Saved data entries:
------------------------

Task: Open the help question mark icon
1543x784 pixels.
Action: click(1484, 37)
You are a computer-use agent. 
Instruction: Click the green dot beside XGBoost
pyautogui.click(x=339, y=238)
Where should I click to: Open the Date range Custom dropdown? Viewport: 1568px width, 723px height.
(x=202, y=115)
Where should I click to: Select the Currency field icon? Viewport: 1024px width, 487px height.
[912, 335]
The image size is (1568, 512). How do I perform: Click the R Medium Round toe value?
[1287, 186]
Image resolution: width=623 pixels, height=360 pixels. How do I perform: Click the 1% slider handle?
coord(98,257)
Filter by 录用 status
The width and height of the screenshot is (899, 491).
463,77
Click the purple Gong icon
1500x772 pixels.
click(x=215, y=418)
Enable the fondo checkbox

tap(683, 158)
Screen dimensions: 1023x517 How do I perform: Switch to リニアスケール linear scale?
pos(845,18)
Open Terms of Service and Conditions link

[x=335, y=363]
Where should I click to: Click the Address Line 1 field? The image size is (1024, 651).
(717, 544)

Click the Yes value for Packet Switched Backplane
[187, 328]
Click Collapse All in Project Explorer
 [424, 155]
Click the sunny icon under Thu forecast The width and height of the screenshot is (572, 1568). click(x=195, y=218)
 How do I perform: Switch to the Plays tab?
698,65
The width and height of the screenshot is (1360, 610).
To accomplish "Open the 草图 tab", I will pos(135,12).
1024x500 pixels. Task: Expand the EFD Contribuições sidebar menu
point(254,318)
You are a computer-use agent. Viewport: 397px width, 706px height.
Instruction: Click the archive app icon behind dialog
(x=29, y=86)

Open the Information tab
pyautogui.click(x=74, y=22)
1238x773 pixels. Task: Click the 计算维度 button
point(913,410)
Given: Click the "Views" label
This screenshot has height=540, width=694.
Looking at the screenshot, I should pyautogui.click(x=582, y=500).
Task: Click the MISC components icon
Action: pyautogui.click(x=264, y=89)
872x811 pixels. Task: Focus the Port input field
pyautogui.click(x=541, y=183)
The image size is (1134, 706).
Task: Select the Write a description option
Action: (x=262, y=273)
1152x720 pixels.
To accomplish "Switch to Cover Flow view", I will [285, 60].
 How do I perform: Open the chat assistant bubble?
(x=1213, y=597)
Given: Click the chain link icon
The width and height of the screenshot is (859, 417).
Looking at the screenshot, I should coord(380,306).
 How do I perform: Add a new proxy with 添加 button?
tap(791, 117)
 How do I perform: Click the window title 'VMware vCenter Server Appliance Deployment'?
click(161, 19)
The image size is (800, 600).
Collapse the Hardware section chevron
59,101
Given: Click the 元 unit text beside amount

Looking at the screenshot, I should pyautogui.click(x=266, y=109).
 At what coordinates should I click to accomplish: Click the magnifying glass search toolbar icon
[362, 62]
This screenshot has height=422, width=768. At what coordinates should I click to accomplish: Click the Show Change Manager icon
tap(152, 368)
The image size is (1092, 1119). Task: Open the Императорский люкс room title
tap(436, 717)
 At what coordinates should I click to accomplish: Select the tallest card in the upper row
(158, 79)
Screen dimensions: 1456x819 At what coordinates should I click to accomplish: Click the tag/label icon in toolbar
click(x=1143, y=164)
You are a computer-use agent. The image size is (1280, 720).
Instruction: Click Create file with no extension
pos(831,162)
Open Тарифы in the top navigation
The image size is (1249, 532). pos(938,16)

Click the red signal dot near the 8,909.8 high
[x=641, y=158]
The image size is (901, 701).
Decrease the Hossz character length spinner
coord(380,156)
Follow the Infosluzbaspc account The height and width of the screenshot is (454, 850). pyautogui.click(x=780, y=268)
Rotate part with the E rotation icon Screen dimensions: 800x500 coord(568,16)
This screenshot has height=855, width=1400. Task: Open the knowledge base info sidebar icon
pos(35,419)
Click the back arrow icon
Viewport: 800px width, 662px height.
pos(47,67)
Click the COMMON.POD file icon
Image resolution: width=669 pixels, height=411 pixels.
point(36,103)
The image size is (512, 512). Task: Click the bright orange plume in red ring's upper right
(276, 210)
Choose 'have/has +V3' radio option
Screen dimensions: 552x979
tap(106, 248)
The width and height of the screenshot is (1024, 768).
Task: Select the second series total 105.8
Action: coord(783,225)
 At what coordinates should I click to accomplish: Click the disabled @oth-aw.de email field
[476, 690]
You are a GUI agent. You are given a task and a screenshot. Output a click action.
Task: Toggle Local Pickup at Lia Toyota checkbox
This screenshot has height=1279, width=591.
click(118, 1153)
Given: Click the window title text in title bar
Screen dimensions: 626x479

------------------------

Exercise brief: Your answer must consist solely of the lines from the top of the entries above through the line containing "1152x720 pixels.", copied exactly, both ends included.

Output of the task:
Task: Open the help question mark icon
1543x784 pixels.
Action: click(1484, 37)
You are a computer-use agent. 
Instruction: Click the green dot beside XGBoost
pyautogui.click(x=339, y=238)
Where should I click to: Open the Date range Custom dropdown? Viewport: 1568px width, 723px height.
(x=202, y=115)
Where should I click to: Select the Currency field icon? Viewport: 1024px width, 487px height.
[912, 335]
The image size is (1568, 512). How do I perform: Click the R Medium Round toe value?
[1287, 186]
Image resolution: width=623 pixels, height=360 pixels. How do I perform: Click the 1% slider handle?
coord(98,257)
Filter by 录用 status
The width and height of the screenshot is (899, 491).
463,77
Click the purple Gong icon
1500x772 pixels.
click(x=215, y=418)
Enable the fondo checkbox

tap(683, 158)
Screen dimensions: 1023x517 How do I perform: Switch to リニアスケール linear scale?
pos(845,18)
Open Terms of Service and Conditions link

[x=335, y=363]
Where should I click to: Click the Address Line 1 field? The image size is (1024, 651).
(717, 544)

Click the Yes value for Packet Switched Backplane
[187, 328]
Click Collapse All in Project Explorer
 [424, 155]
Click the sunny icon under Thu forecast The width and height of the screenshot is (572, 1568). click(x=195, y=218)
 How do I perform: Switch to the Plays tab?
698,65
The width and height of the screenshot is (1360, 610).
To accomplish "Open the 草图 tab", I will pos(135,12).
1024x500 pixels. Task: Expand the EFD Contribuições sidebar menu
point(254,318)
You are a computer-use agent. Viewport: 397px width, 706px height.
Instruction: Click the archive app icon behind dialog
(x=29, y=86)

Open the Information tab
pyautogui.click(x=74, y=22)
1238x773 pixels. Task: Click the 计算维度 button
point(913,410)
Given: Click the "Views" label
This screenshot has height=540, width=694.
Looking at the screenshot, I should pyautogui.click(x=582, y=500).
Task: Click the MISC components icon
Action: pyautogui.click(x=264, y=89)
872x811 pixels. Task: Focus the Port input field
pyautogui.click(x=541, y=183)
The image size is (1134, 706).
Task: Select the Write a description option
Action: (x=262, y=273)
1152x720 pixels.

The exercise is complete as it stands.